-- Objective --
Print word for word the lines of the records, from the line with "Select Disk 1" through the last line of the records, with both of those lines included.

+++

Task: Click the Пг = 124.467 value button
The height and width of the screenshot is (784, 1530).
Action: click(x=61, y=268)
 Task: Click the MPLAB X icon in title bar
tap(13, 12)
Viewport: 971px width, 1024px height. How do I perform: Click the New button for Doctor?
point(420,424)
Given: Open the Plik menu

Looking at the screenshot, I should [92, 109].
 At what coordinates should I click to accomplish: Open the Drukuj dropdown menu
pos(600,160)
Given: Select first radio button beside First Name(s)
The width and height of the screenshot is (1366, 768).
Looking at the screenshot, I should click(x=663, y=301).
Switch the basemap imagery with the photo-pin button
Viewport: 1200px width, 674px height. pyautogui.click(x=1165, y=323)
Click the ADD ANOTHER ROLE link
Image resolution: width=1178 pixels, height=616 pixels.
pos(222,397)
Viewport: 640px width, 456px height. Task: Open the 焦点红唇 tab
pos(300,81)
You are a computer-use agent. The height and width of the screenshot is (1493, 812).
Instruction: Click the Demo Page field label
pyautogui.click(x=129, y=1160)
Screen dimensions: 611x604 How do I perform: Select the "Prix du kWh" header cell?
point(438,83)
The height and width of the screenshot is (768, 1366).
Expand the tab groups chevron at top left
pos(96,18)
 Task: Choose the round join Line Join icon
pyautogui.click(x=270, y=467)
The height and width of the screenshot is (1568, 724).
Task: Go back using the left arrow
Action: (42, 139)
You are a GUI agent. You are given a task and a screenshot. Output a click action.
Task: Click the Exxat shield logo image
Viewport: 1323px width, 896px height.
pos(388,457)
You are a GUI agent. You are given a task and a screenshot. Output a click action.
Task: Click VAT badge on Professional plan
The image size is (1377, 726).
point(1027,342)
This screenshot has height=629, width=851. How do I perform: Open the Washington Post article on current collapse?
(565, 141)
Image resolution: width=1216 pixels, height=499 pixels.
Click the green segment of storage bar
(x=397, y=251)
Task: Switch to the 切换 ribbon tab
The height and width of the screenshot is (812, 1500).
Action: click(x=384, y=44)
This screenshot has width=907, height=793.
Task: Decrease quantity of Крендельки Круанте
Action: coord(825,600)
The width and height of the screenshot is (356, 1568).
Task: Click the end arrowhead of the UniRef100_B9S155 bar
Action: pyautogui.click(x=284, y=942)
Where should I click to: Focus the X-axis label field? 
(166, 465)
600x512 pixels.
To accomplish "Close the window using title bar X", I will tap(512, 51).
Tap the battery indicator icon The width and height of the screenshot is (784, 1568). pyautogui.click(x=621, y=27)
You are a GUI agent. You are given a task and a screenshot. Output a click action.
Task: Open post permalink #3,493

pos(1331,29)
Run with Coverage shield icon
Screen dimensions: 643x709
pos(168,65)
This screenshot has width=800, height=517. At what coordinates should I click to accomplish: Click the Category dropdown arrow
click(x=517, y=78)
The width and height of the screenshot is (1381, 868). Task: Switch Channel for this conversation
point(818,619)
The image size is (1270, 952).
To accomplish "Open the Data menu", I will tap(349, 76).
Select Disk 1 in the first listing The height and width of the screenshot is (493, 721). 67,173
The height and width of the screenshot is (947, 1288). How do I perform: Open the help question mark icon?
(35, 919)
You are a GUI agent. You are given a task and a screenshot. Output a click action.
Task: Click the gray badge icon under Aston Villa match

+++

-- Completed task --
Select Disk 1 in the first listing The height and width of the screenshot is (493, 721). 67,173
The height and width of the screenshot is (947, 1288). How do I perform: Open the help question mark icon?
(35, 919)
You are a GUI agent. You are given a task and a screenshot. Output a click action.
Task: Click the gray badge icon under Aston Villa match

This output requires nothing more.